Jurassic World may have resurrected the franchise with massive box office success and more dinosaurs than ever before, but it still doesn't have a clue who its actual villains are. This is a problem that goes all the way back to the original Jurassic Park sequels and stops the franchise ever being able to do something truly novel.

In the first movie, it's quite simple: the dinosaurs are the threat. John Hammond has made an ethical error in bringing the creatures back to life, Nedry and Gennaro are both waylaid by greed (and pay a toothy price), and Dodgson, an employee of InGen's rival, plots corporate espionage, but none of the humans are real antagonists. Mistakes are made to power character arcs alone, with the unpredictability of Mother Nature and hubris of thinking it can be controlled being the obstacles to overcome. It's a thinking monster movie.

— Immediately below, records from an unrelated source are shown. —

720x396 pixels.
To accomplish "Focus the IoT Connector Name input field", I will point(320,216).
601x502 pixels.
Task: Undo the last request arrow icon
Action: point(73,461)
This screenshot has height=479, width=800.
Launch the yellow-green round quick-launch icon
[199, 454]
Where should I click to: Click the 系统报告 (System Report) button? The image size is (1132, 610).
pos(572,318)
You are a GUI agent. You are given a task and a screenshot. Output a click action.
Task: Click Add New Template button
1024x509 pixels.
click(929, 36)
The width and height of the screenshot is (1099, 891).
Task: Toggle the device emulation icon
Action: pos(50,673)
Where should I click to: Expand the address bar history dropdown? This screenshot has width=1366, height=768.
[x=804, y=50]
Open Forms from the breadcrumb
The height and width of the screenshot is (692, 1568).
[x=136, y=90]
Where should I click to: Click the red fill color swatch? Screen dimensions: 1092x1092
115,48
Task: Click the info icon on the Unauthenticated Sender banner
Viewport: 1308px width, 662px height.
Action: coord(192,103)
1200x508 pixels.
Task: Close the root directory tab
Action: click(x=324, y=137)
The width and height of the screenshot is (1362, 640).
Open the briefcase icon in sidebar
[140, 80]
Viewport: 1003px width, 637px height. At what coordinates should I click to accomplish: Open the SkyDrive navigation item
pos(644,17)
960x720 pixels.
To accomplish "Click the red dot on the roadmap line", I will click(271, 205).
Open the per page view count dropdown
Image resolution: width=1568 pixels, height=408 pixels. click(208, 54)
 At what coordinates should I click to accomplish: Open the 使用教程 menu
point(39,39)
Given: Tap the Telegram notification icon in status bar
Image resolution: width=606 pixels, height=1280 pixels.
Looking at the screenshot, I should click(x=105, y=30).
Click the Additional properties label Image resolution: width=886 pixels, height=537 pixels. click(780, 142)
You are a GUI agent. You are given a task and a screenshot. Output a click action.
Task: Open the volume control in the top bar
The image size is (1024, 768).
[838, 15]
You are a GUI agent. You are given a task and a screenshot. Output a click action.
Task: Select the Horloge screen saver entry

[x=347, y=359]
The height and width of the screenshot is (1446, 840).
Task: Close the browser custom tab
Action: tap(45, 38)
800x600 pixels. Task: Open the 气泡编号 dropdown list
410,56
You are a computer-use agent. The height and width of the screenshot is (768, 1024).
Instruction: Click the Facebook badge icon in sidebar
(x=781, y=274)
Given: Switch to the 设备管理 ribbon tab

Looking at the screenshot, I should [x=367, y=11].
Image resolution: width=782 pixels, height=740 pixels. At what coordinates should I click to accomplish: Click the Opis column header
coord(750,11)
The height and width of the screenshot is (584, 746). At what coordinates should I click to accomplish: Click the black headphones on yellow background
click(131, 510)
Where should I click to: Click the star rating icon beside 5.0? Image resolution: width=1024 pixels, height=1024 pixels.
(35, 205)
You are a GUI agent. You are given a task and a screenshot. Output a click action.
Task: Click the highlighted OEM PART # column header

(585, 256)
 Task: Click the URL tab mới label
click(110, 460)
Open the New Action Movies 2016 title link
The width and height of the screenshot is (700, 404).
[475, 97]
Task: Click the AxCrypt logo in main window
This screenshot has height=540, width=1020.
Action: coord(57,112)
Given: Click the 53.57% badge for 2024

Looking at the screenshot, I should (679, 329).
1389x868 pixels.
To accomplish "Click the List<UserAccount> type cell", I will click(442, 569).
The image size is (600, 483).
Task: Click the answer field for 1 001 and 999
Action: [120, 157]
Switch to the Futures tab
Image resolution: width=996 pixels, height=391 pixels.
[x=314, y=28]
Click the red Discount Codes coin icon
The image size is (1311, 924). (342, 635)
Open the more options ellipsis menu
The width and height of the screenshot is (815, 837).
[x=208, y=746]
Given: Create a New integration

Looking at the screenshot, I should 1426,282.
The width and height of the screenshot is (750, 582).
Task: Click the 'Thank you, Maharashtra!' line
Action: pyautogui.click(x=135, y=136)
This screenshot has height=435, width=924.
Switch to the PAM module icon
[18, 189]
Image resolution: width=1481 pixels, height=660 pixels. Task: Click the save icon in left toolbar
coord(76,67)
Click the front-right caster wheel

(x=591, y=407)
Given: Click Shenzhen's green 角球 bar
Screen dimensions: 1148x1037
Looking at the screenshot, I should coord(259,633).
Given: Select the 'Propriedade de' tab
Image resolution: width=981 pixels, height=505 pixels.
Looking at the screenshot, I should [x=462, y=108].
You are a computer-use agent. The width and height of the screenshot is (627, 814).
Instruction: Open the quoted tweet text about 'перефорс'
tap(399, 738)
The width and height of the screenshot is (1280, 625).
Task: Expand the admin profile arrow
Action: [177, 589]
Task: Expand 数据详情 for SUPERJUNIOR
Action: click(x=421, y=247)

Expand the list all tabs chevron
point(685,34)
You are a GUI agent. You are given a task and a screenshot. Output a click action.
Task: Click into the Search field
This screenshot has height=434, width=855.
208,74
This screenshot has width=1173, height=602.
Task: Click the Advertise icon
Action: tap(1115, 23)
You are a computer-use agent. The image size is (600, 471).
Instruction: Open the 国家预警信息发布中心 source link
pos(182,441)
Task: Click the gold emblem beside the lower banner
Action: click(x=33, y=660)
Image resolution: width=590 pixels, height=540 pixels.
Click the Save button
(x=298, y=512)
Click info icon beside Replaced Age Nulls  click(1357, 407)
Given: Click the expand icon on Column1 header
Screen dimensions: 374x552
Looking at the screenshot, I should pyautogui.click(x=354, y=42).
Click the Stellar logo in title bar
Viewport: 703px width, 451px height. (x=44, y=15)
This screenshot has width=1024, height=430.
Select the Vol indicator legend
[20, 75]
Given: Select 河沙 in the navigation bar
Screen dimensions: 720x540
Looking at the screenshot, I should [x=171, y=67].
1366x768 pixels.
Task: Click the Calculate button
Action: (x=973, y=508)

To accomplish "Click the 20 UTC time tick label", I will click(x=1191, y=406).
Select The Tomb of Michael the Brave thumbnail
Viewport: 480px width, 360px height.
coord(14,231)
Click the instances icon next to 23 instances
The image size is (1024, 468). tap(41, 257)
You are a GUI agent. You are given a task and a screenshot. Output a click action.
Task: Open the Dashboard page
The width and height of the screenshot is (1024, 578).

The villains in the sequels, however, are as plentiful as they are vague. The Lost World: Jurassic Park, of course, has dinosaurs but also InGen being more blatantly nefarious. Jurassic Park III, to its credit, hones in on just the Spinosaurus and velociraptors, although doesn't really know what to do with either. Jurassic World has just the I-Rex on the dino side, but backs them up by a now-evil Henry Wu and park security Hoskins, as well as making sure to bring back the umbrella of corporate greed. Jurassic World: Fallen Kingdom makes things even more complicated, with dinosaurs and volcanos and mercenaries and InGen and Wu and a hybrid all thrown into the mix.

mills

In one respect, Jurassic had to go past just having the monsters attack. Steven Spielberg's initial balancing act had the dinosaurs both adored and feared, which made for an effortless plot; pure wonderment at seeing the prehistoric beasts alive is all the motivation needed to put the heroes in danger. When it's later visits to the park, that's not going to be enough, especially when it comes to narrative propulsion. This puts the series in a Catch-22 situation: you need to have some form of human intelligence or hubris to establish the expected rampage, but by nature of being human they also must eventually be sidelined to make way for the real show.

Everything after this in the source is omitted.